As we approach this election and attend rallies and try to enthuse ourselves when many of us feel neglected or even abused, it occurred to me this morning that this story, written several years ago, might contain a nugget of relevance to the situation in which we find ourselves.
It is the story of three simple, but life-changing things I learned from a sailor I never met, and from a third-grader who is very near and dear to me.
It was out of respect that I participated over the years with black friends and co-workers in Martin Luther King Day celebrations. But secretly, I felt like an outsider, an intruder.
No matter how much I believed in equal rights, I was still white. In that most superficial but conspicuous way, I represented the race that had persecuted Dr. King's followers.
So how could I possibly relate to their suffering, when what I really wanted to do was forget? The answer would come to me on Martin Luther King Day, 2001.
That day I had the privilege of hearing Tom Daniel Jr. speak to a group of young children about finding their place in America. He began, as I suspect he always does, by mentioning his father, not by name, but as the young sailor in the photograph on his office wall.
He described his father's "crackerjack" sailor uniform - you know, like the one on the box - and said that his father served as a ship's cook aboard USS LST 1073, a tank landing craft, between 1942 and 1946.
And that's all he said before refocusing his attention on the children.

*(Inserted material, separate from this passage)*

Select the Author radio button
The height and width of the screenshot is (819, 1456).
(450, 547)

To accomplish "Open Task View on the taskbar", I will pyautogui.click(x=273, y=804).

"I want you to remember three things," he said, "not just for today, but for the rest of your life. Number 1: The only thing you can control is your own attitude. Number 2: Whatever you do, do it with enthusiasm. Number 3: Have high expectations."
My thoughts kept drifting back to the sailor in the photograph. The most common occupation for a black man in the navy of 1942 was mess steward. Several distinguished themselves in combat. But even while facing down Japanese kamikazes, their title was still mess steward.
There were 100,000 black sailors, and not an officer among them, until 1944, when the navy made a show of promoting 13 black men - "The Golden 13" they were called - to the rank of Ensign. Those 13 men had the highest collective academic average ever scored by naval officer candidates, but they were given menial assignments and were never accorded the respect they deserved.
Ship's cook was the best the sailor in the photograph could do for himself. If anyone ever had an excuse to be bitter, it was Tom Daniel, Sr.
But Daniel was not a man to be defined by the limitations placed on him by others. He knew the measure of a man is not the ribbons and medals on his chest, but the character within his heart, in the face of impossible odds.
And so it was that a young sailor in his "crackerjack" uniform, somewhere in the Pacific in 1942, decided to make his own history, by investing in his future. His future would be Tom Daniel Jr.
Decorated Naval Captain Thomas Daniel Jr. wears those medals and ribbons on his chest because of three things planted and nurtured in his heart. Three little things.
A few months later, my then third-grader Evan entered his first spelling bee. That would hardly be noteworthy, except for what we feared would be Evan's undoing.
People with Asperger's Syndrome often panic in social situations. Evan used to hide behind me when a stranger approached. How could he stand before an auditorium full of people and compete? But he did.
As we walked to the car with his first-place trophy, Evan looked up at me and said, "Dad, I couldn't have done it if you had not told me the three things this morning. I had high expectations."
I tried, but failed to hold back the tears. Tears for a young sailor at war for his country, robbed of the very freedoms he secured for others; tears of joy that against all odds, this young sailor had reached across six decades and three generations to take the hand of my scared little boy and make him a champion.
Post script: Evan went on to win several spelling bees, advancing twice to the regionals. HIs experience there instilled in him a love for the English language. He's now an 18-year-old senior about to enter college where he plans to major in technical communication and rhetoric with an emphasis on politics and government.
Last year he competed at the Texas State UIL competition in Spelling and Vocabulary. He was seventh in the state individually, and his team placed third. This year, the coach made him the group's leader, and he is recruiting team members for the 2010-2011 competition.
Evan once received special accommodation, but always resisted the idea that he was somehow less capable than the neurologically typical. He qualifies for extra time on the ACT and SAT, but refuses to take advantage of it because he thinks it gives him an unfair advantage. He has practiced his social skills to the point that people meeting him for the first time are completely unaware that he is anything but typical.
I realize that not everyone with Asperger's is fortunate enough to have as mild a case as Evan's, and nothing I have said here should be taken to mean that I think special accommodation for the disabled somehow denotes "weakness." It does not. People with Asperger's Syndrome think through a different process than most, and that puts them at a disadvantage in a world designed for typical thinkers, but there is nothing inferior about their thinking, and in fact they often see aspects of life that most of us are incapable of seeing, and make contributions that would be difficult for the rest of us, held back by our own typical thought process.